# Stored data entries:
Content starts
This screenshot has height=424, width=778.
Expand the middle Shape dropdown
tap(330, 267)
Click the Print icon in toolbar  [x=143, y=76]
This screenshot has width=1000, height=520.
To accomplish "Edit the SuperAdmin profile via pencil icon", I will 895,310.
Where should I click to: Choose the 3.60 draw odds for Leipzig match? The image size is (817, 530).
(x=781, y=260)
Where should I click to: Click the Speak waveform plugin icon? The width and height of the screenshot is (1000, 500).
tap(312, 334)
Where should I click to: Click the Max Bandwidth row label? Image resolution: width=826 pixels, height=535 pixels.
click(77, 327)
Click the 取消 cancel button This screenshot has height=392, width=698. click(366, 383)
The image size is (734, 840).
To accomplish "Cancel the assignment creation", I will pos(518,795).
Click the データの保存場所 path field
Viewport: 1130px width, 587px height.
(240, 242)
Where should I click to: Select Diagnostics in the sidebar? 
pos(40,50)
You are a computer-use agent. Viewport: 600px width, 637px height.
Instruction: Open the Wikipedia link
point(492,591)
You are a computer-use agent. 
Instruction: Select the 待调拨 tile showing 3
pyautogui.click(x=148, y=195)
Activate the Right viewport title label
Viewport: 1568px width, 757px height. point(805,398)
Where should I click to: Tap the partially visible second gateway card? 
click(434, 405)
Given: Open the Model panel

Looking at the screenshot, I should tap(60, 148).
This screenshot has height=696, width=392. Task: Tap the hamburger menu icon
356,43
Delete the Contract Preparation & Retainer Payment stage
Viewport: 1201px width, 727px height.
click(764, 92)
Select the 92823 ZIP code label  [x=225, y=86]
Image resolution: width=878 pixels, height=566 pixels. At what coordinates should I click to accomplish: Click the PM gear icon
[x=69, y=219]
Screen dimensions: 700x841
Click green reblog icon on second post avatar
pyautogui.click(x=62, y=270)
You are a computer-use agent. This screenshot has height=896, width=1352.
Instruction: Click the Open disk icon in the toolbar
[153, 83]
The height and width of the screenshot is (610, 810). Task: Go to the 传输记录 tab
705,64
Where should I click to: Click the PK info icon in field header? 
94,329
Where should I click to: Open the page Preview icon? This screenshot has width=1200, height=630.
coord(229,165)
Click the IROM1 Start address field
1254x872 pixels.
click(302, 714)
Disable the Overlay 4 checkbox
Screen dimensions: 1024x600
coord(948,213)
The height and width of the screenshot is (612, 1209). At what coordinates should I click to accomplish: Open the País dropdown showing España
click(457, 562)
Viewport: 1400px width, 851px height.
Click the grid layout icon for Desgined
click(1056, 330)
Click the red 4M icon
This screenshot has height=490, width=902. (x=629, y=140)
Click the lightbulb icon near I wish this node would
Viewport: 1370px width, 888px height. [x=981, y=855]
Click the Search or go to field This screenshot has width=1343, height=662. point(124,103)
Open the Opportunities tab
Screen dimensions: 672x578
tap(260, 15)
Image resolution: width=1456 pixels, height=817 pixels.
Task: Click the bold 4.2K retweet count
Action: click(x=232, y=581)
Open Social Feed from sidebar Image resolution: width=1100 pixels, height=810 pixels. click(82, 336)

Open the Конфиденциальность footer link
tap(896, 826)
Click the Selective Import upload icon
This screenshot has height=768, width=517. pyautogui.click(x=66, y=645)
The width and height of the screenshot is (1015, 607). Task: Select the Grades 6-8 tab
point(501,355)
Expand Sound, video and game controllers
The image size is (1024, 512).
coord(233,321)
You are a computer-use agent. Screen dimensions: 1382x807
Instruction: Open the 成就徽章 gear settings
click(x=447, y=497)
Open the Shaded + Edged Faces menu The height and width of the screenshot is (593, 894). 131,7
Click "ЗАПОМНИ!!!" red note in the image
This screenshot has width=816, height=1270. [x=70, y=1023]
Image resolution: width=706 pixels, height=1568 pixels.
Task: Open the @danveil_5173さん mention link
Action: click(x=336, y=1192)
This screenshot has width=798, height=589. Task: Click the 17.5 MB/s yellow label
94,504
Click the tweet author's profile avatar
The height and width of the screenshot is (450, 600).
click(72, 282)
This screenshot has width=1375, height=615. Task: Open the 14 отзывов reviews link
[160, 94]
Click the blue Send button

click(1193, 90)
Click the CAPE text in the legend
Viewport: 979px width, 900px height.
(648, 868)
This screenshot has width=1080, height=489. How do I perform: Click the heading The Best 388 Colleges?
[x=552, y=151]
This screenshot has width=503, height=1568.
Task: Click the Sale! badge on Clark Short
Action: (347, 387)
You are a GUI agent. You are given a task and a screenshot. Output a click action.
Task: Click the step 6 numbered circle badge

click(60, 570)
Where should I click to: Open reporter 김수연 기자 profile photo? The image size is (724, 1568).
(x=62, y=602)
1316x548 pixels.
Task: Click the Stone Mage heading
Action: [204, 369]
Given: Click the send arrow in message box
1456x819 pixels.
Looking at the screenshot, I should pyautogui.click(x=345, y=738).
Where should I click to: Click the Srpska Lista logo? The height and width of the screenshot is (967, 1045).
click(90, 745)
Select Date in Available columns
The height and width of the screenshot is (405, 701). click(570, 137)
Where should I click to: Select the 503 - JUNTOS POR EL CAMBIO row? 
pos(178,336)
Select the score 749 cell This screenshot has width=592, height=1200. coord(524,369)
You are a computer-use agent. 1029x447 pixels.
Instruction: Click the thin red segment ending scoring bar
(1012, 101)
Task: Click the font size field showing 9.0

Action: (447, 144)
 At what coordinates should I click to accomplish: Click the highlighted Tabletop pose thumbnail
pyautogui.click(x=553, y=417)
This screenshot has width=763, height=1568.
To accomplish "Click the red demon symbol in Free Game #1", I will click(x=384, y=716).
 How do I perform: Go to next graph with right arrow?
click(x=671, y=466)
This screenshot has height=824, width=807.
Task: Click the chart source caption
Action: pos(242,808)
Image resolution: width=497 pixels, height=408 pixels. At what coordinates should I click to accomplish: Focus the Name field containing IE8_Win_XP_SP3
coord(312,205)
Content ends
# WORK TASK:
Return every line of the entries above that the string "computer" appears in.

# EXPECTED ANSWER:
You are a computer-use agent. Viewport: 600px width, 637px height.
You are a computer-use agent. 
You are a computer-use agent. This screenshot has height=896, width=1352.
You are a computer-use agent. Screen dimensions: 1382x807
You are a computer-use agent. 1029x447 pixels.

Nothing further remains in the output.